BEGIN Provided data

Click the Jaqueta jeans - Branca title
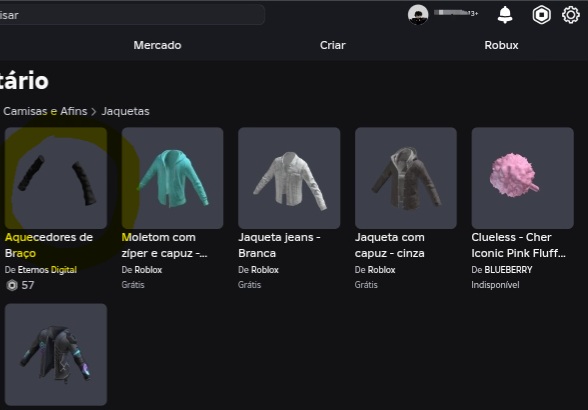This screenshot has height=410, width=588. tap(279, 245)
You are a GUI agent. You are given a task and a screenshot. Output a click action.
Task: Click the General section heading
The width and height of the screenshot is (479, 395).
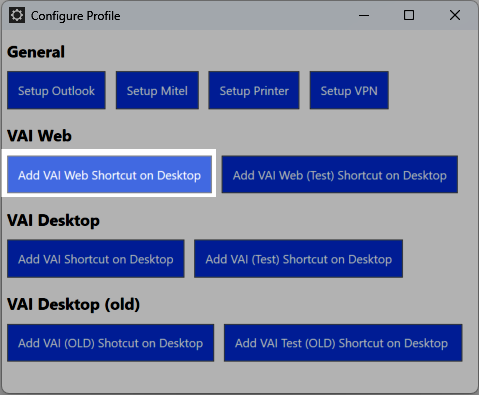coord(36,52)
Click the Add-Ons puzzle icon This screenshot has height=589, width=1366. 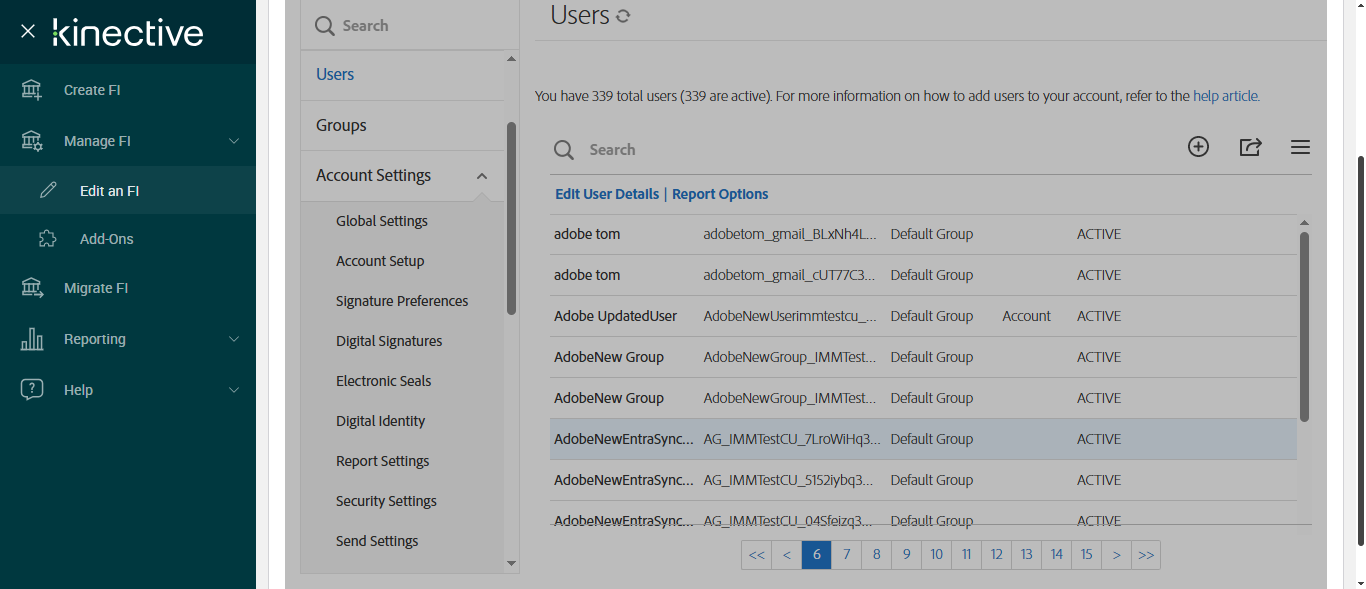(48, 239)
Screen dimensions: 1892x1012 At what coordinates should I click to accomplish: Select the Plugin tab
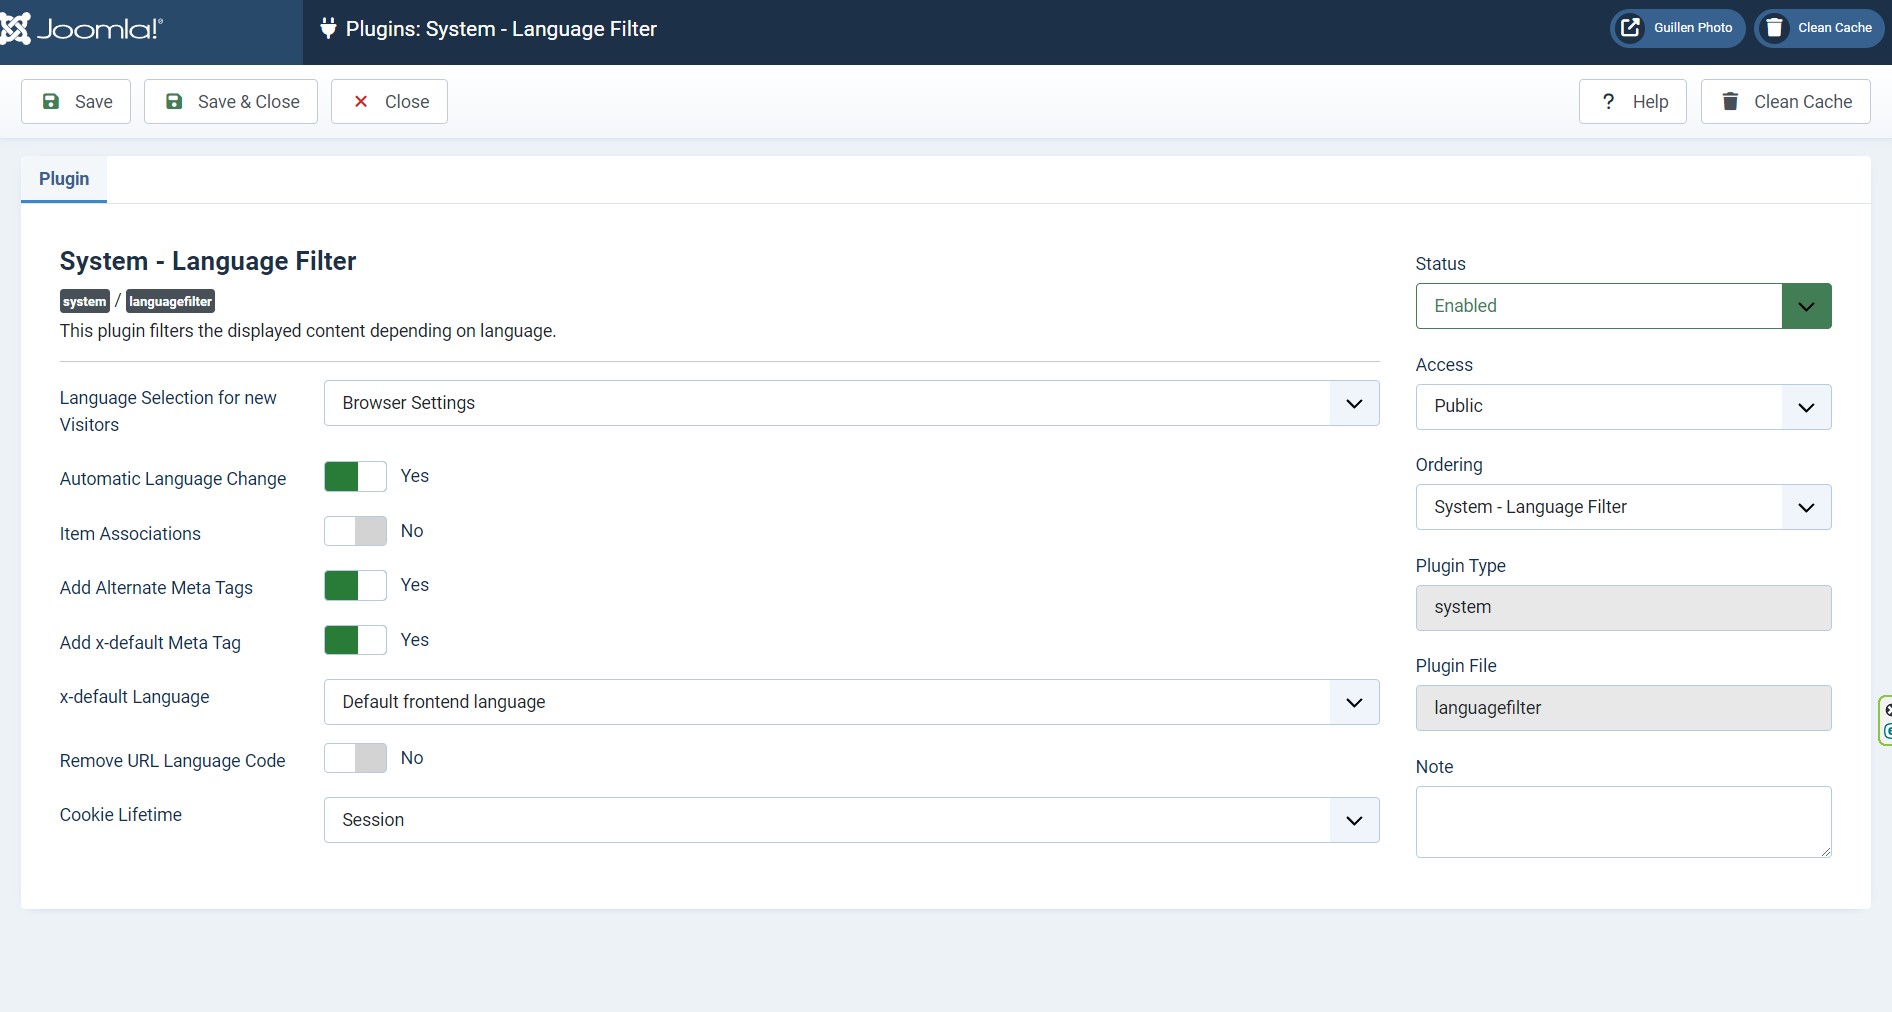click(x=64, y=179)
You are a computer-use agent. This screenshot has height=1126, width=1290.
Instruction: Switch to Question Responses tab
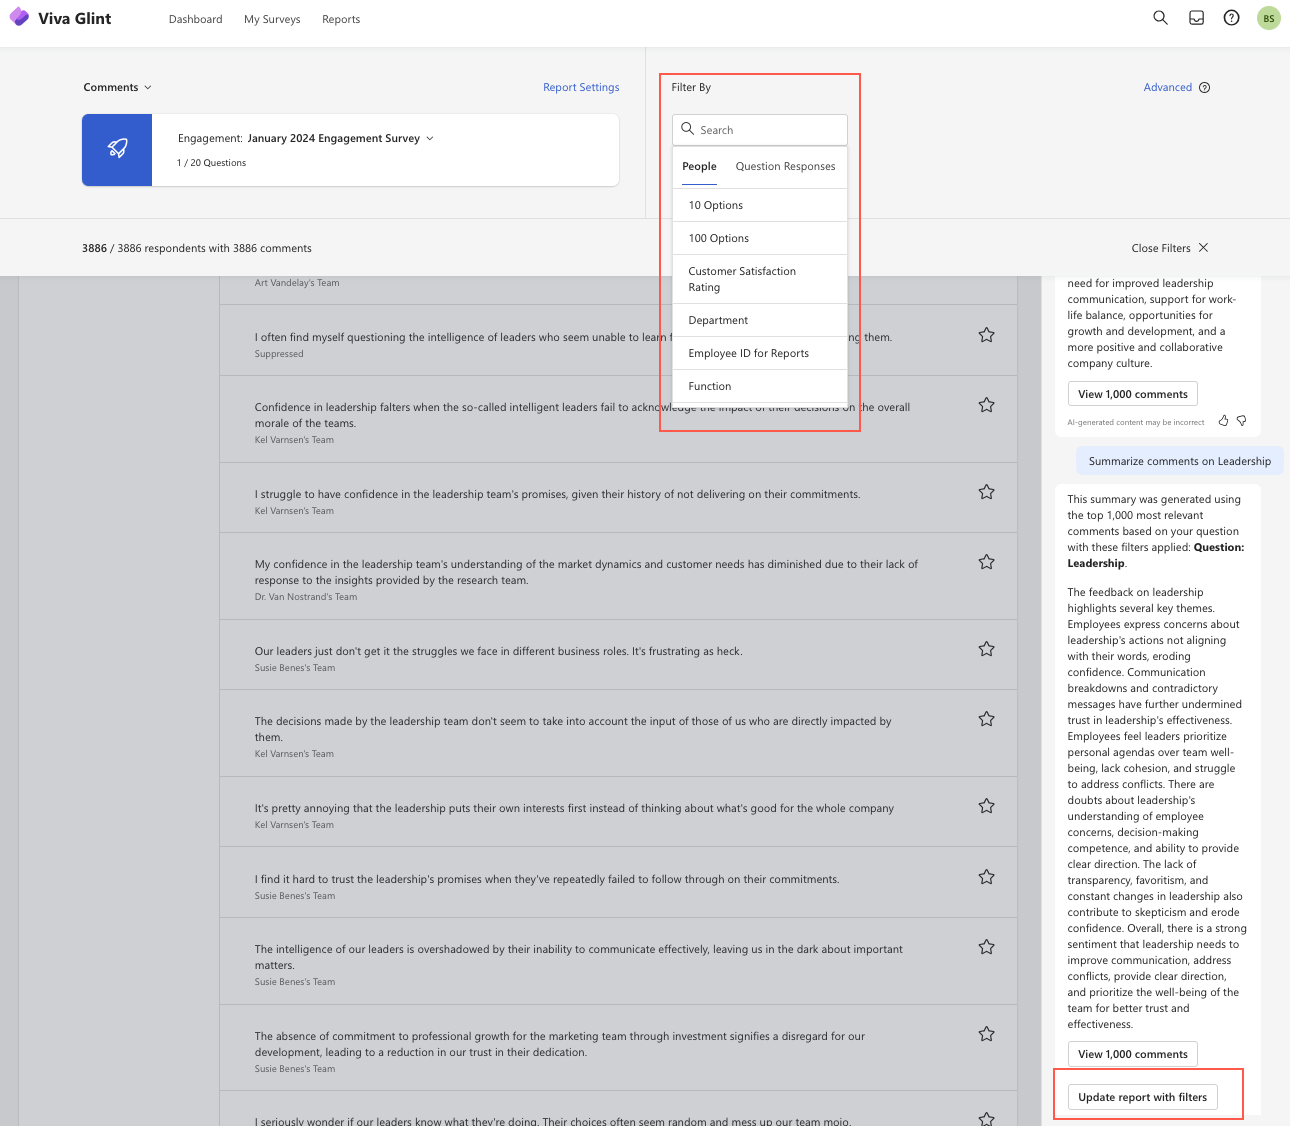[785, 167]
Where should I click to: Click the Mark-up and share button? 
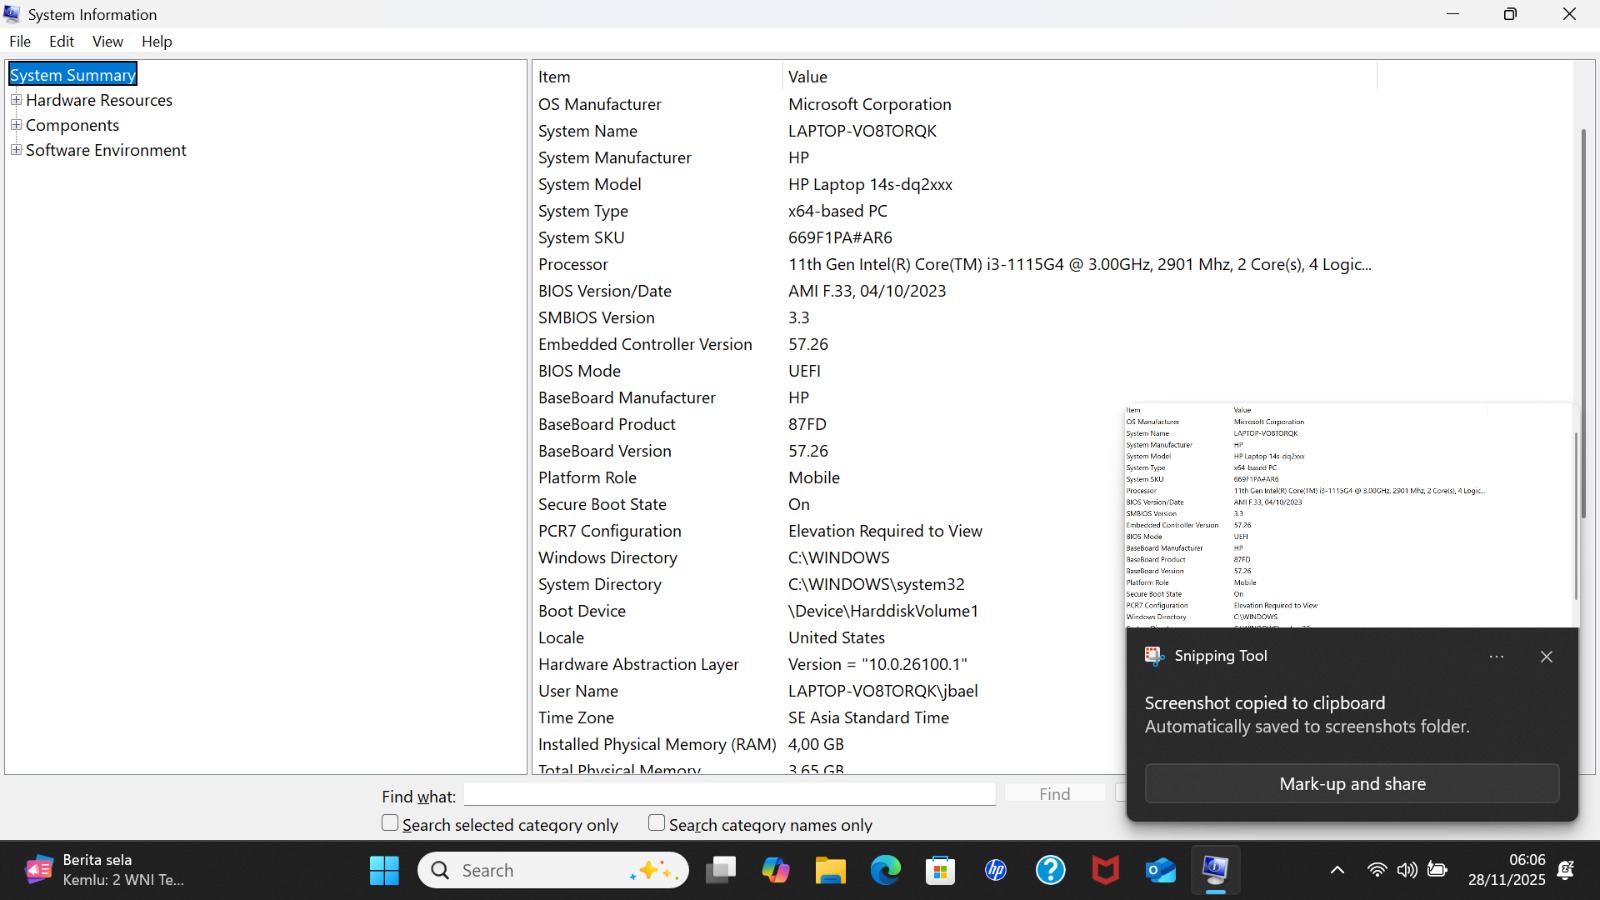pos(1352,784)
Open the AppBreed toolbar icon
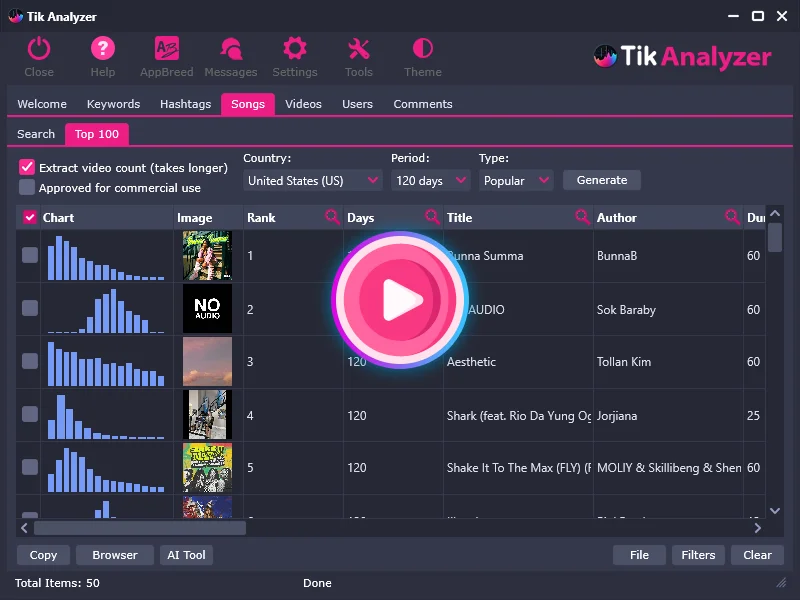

END Provided data

What you are asked to do: Tally the lines of the data that include the word "agent". Reply with the number only.

Solved problem: 2